YOUNGSTOWN, Ohio – After six years of legal wrangling, AWMS Water Solutions LLC will finally get its day in court.

The Ohio Supreme Court on Wednesday ruled 6 to 1 to overturn a decision made in March 2019 by the 11th District Court of Appeals that upheld a state order to shutter a Class II injection well owned by AWMS.

The high court’s ruling sends the case back to the 11th District for trial, said Steve Kilper, vice president of Howland-based AWMS.

“This has been going on for six years now,” he said. “It’s been a long time, but it’s nice that we’ll finally get our day in court.”

No trial date has been set to hear the case yet.

AWMS, a division of Avalon Holdings Corp., received permits in 2013 to drill two injection wells along state Route 169 in Weathersfield Township. The wells were completed and began commercial operations the following year.

Injection wells are used to store contaminated wastewater generated from drilling and hydraulic fracturing operations used to produce oil and gas. However, a series of earthquakes in 2011 – one of which registered 4.0 in magnitude — was linked to an injection well in Youngstown, and the state shut the well down.
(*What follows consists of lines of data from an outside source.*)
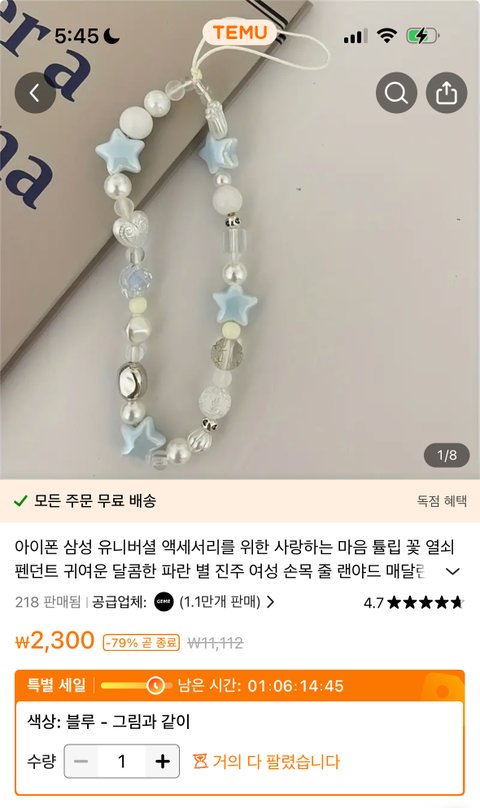Tap the quantity number field
The width and height of the screenshot is (480, 808).
(122, 761)
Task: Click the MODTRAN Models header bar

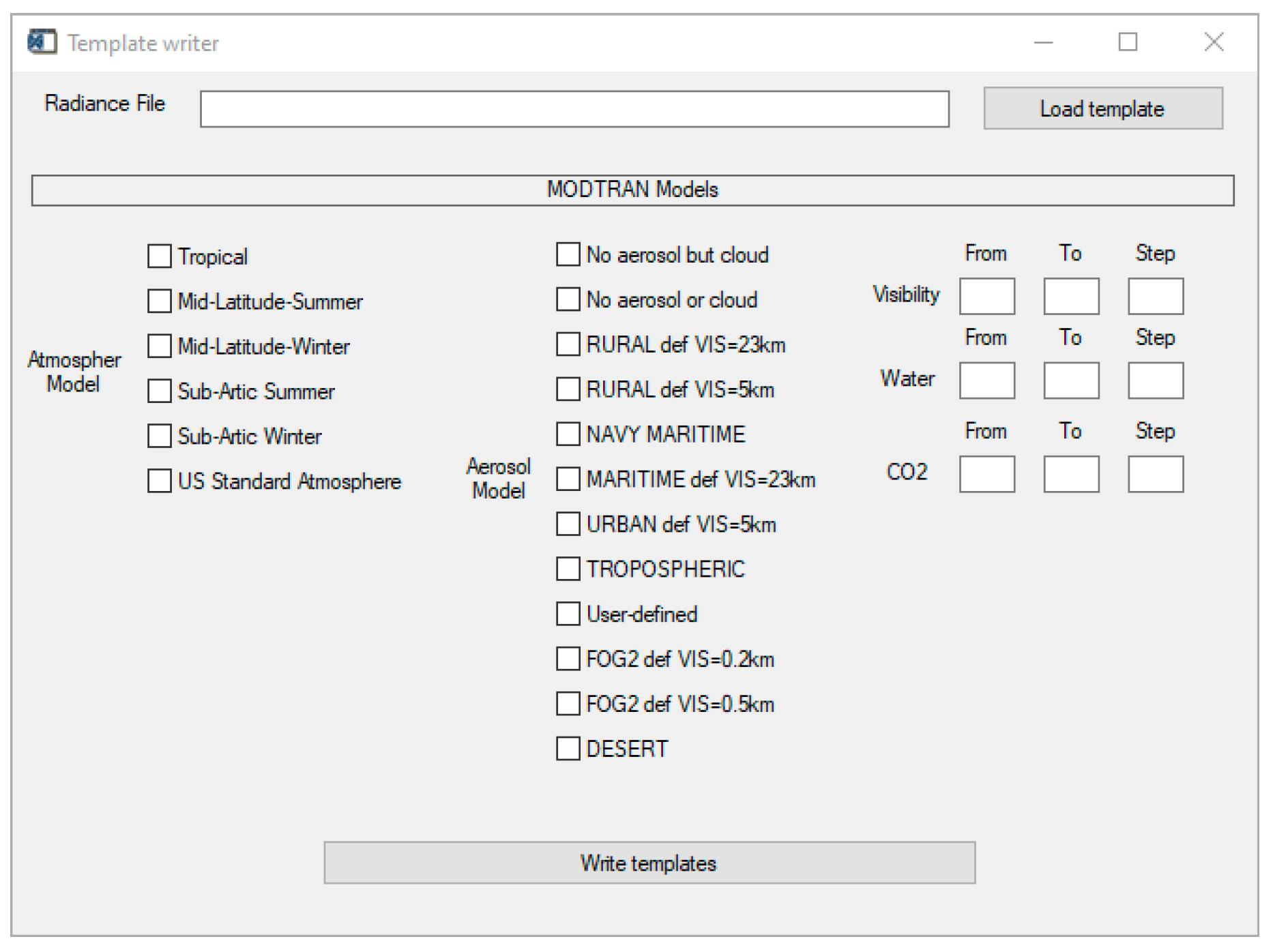Action: tap(632, 190)
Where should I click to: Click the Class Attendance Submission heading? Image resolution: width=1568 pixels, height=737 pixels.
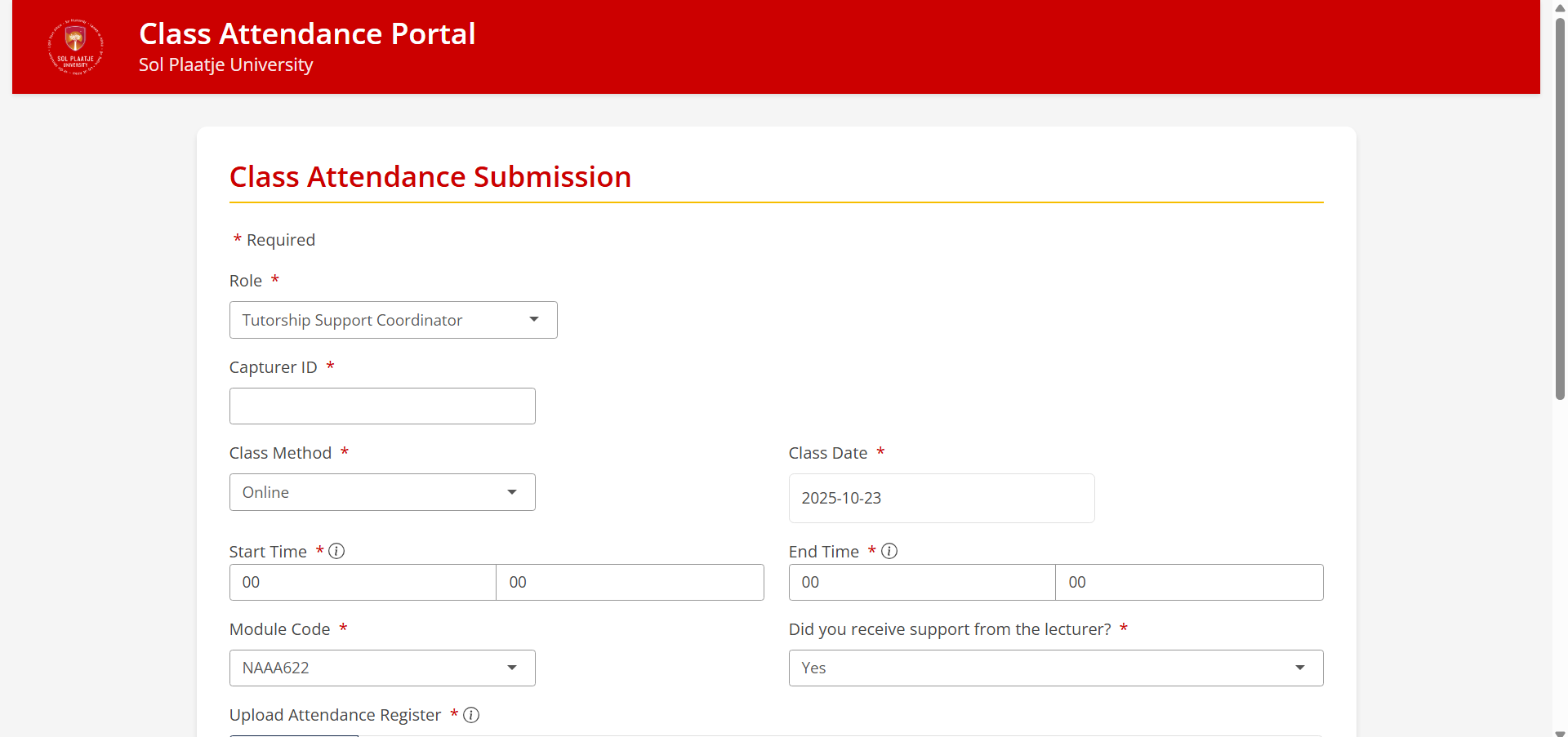coord(430,177)
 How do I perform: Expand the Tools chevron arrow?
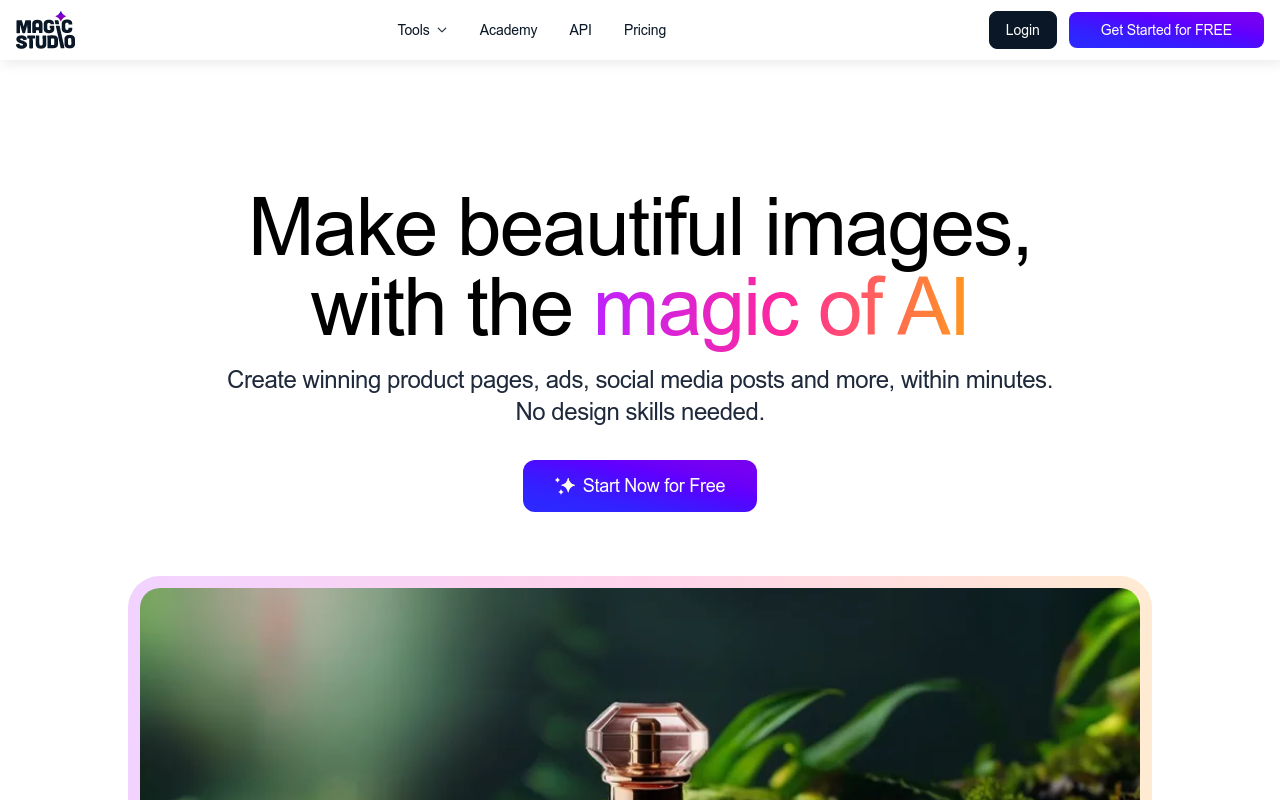tap(442, 30)
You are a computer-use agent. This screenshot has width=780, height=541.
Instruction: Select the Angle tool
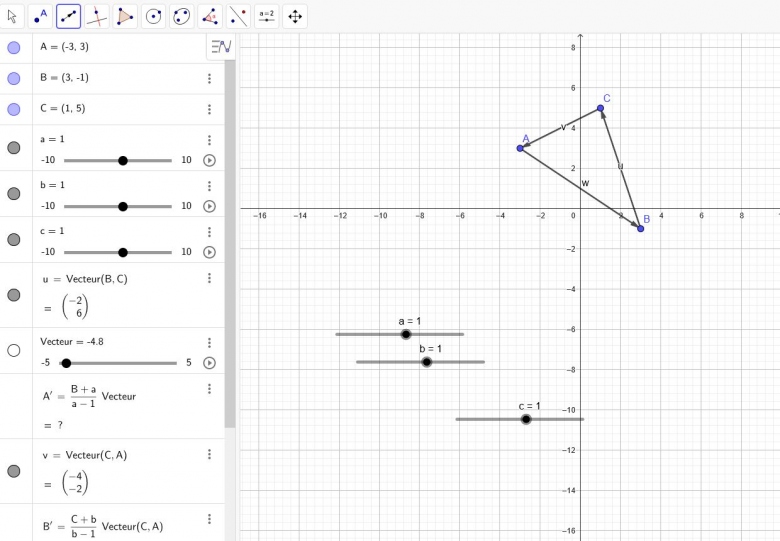[x=210, y=16]
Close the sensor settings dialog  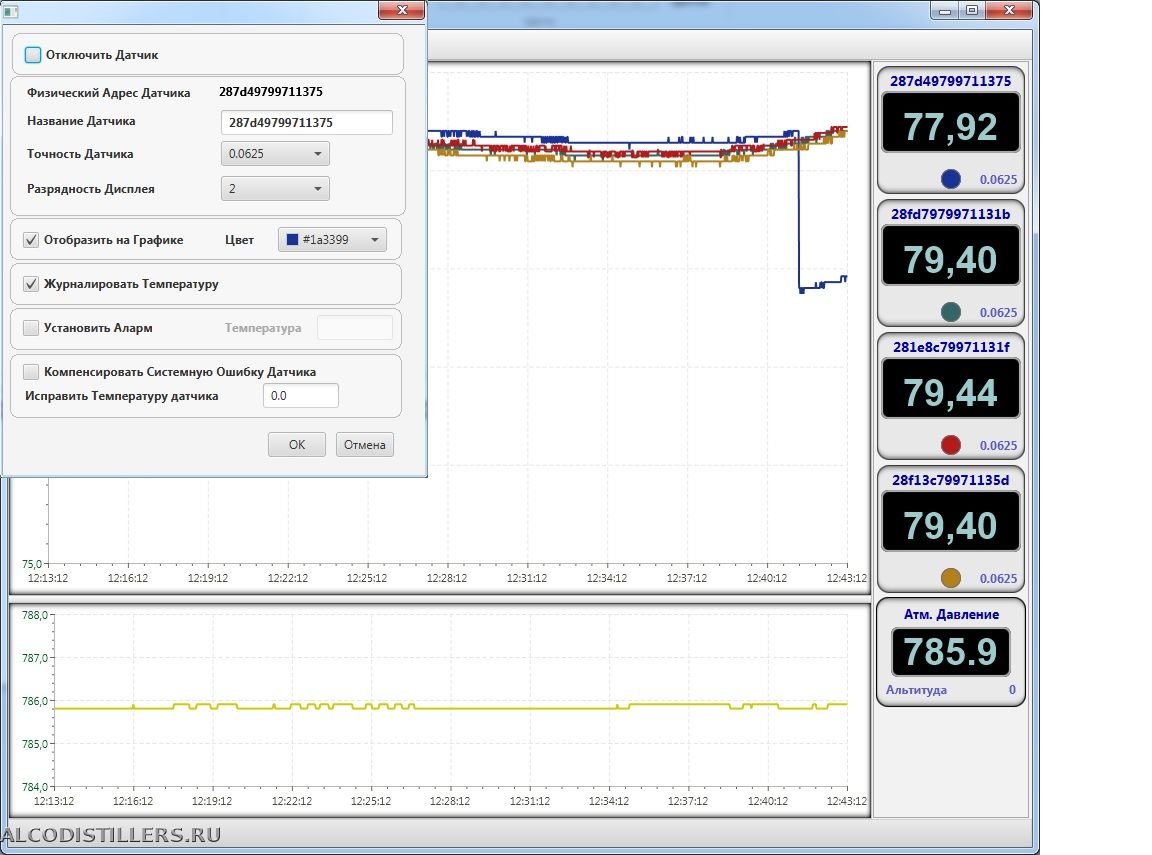402,10
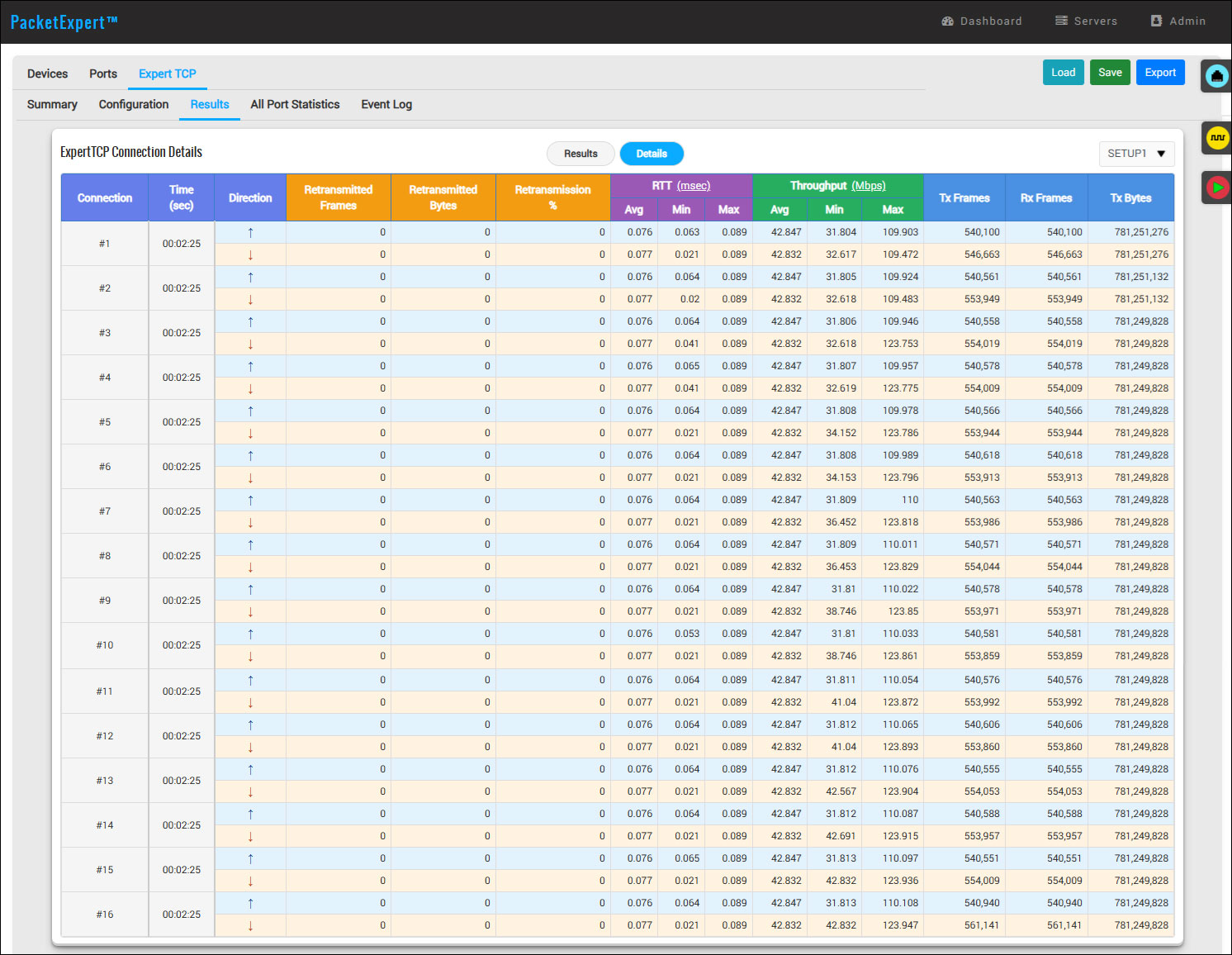Click the Load button
Screen dimensions: 1232x955
[x=1063, y=73]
In July 2014, small tremors measuring a magnitude of 1.7 and 2.1 were detected near AWMS #2 well, the deeper of the two injection wells. The oil and gas division ordered the operations suspended in August until the company submitted a comprehensive plan that addressed the issues.

AWMS submitted a plan to ODNR. However, the Oil and Gas Division found that the plan was “generic and inadequate,” according to court documents.

According to court papers, the state justified the continued shut down of the well was because the AWMS site was located near a “previously unknown earthquake fault.”

Kilper said the second, shallower well is also shut down, since it’s not economically feasible to operate the site with just the smaller well in production.

Four years ago, AWMS filed a petition for writ of mandamus in the 11th District, alleging the suspension order interfered with AWMS’ property rights and that it constituted a “total taking” of the site.

In March 2019, the 11th District Court ruled that the Oil and Gas Division’s “suspension order is neither unfair nor arbitrary,” according to court documents. And, the court denied the company’s petition for writ of mandamus, court papers say.

That decision led to AWMS’ appeal to the Ohio Supreme Court in April 2019.

AWMS stipulated in court papers that the company has lost more than $20.5 million since the well was shut down.

In the 48-page Supreme Court opinion, justices concluded that there is a “genuine issue of material fact” as to whether the state’s order to shut down the well deprived AWMS of “all economically beneficial use” of its property and remanded the case to the 11th District.